Extracted data entries:
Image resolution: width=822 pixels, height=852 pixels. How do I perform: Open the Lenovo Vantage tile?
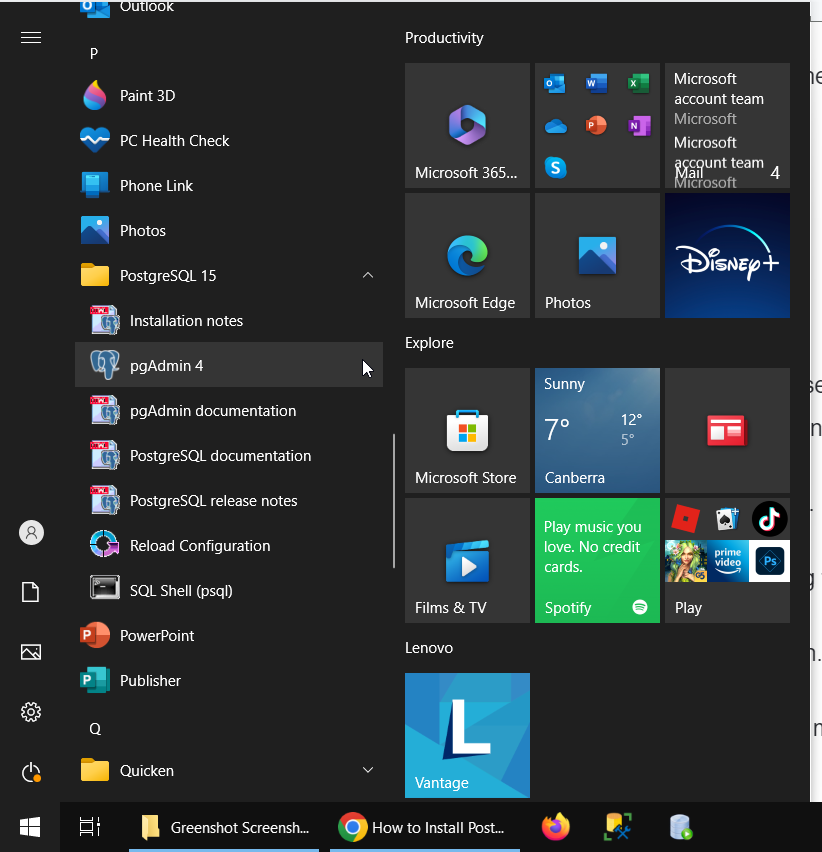click(467, 735)
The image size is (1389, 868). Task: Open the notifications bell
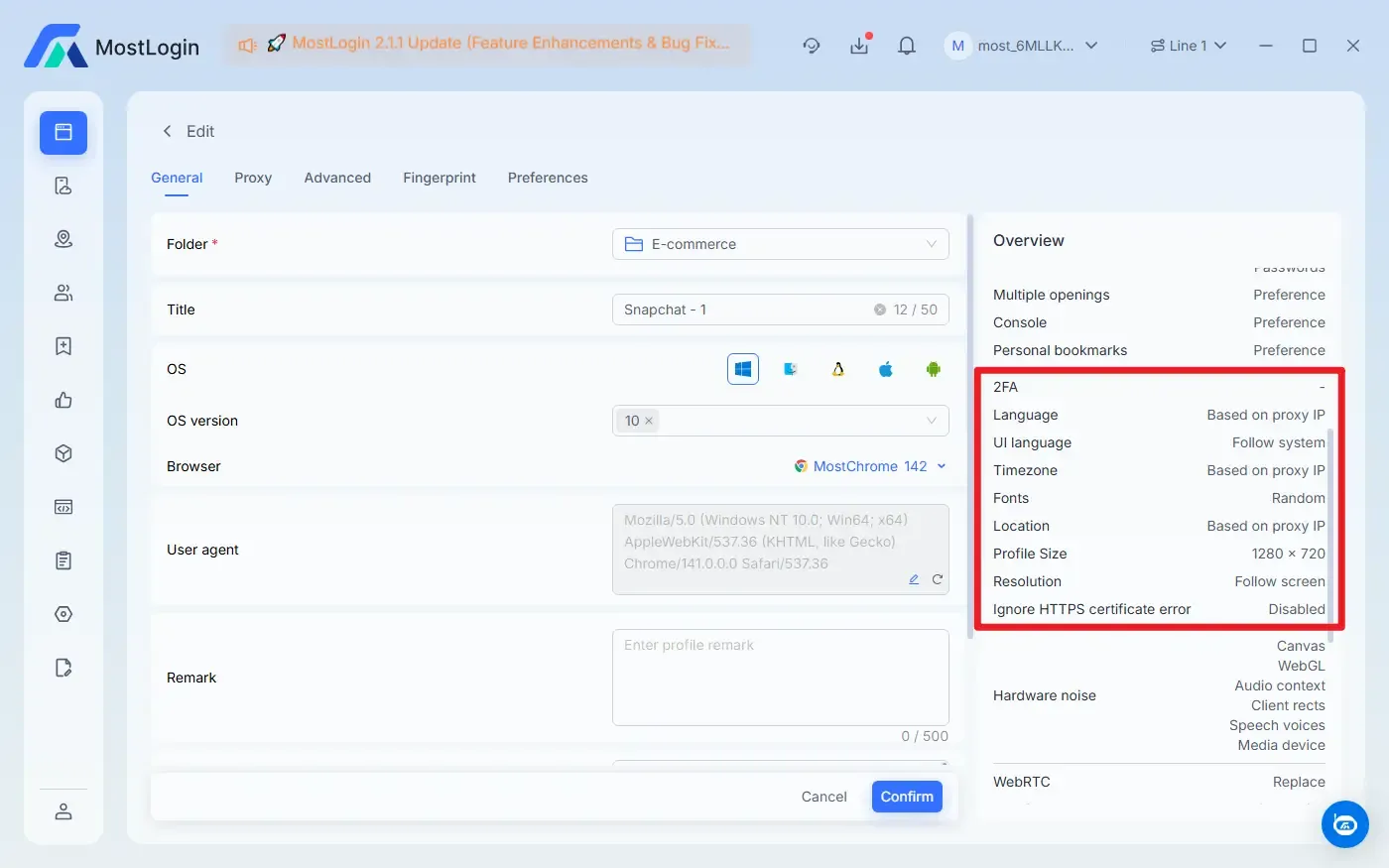tap(906, 46)
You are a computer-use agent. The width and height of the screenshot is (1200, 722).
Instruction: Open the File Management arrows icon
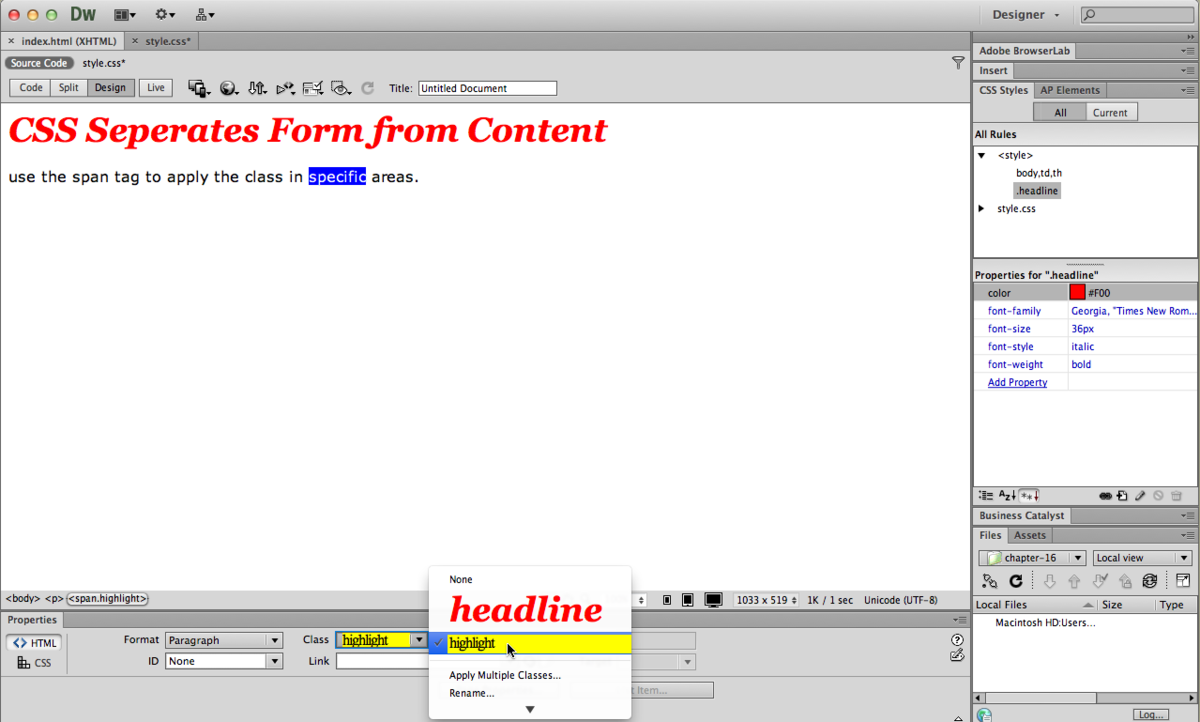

Exercise objective: Please repeat exactly the lines from the one containing "The image size" through the end of the entries, both included, omitting pictures.

Exercise solution:
The image size is (1389, 868). Task: Open the notifications bell
tap(906, 46)
You are a computer-use agent. The width and height of the screenshot is (1200, 722).
Instruction: Open the File Management arrows icon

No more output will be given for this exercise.